**REQUIREMENT:**
Scan the entries below and state how many lines contain "agent". No other output.

Stored items
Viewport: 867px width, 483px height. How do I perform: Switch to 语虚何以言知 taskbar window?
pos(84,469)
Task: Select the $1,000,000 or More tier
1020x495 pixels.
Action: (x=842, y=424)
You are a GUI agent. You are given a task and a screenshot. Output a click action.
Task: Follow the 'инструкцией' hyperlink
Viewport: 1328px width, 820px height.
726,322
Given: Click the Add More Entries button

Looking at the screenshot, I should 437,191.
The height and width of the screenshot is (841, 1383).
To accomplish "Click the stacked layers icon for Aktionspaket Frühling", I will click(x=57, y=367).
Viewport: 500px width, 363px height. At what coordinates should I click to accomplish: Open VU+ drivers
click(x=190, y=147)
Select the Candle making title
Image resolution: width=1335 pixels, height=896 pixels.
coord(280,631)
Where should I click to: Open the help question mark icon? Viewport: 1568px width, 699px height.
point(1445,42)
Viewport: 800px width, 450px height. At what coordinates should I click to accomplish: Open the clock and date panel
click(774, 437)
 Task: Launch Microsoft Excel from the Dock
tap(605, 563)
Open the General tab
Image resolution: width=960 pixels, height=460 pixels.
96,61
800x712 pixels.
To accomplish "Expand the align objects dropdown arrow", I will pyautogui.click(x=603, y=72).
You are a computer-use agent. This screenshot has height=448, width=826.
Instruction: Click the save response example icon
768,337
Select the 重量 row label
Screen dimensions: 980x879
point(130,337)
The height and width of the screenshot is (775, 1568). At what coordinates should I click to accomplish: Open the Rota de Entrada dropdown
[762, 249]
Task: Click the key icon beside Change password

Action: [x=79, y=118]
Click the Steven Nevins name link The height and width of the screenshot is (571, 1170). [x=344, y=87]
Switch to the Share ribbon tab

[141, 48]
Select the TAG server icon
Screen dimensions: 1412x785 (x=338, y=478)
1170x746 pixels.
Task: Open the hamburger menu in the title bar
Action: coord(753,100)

**ANSWER TO THIS PROBLEM:**
2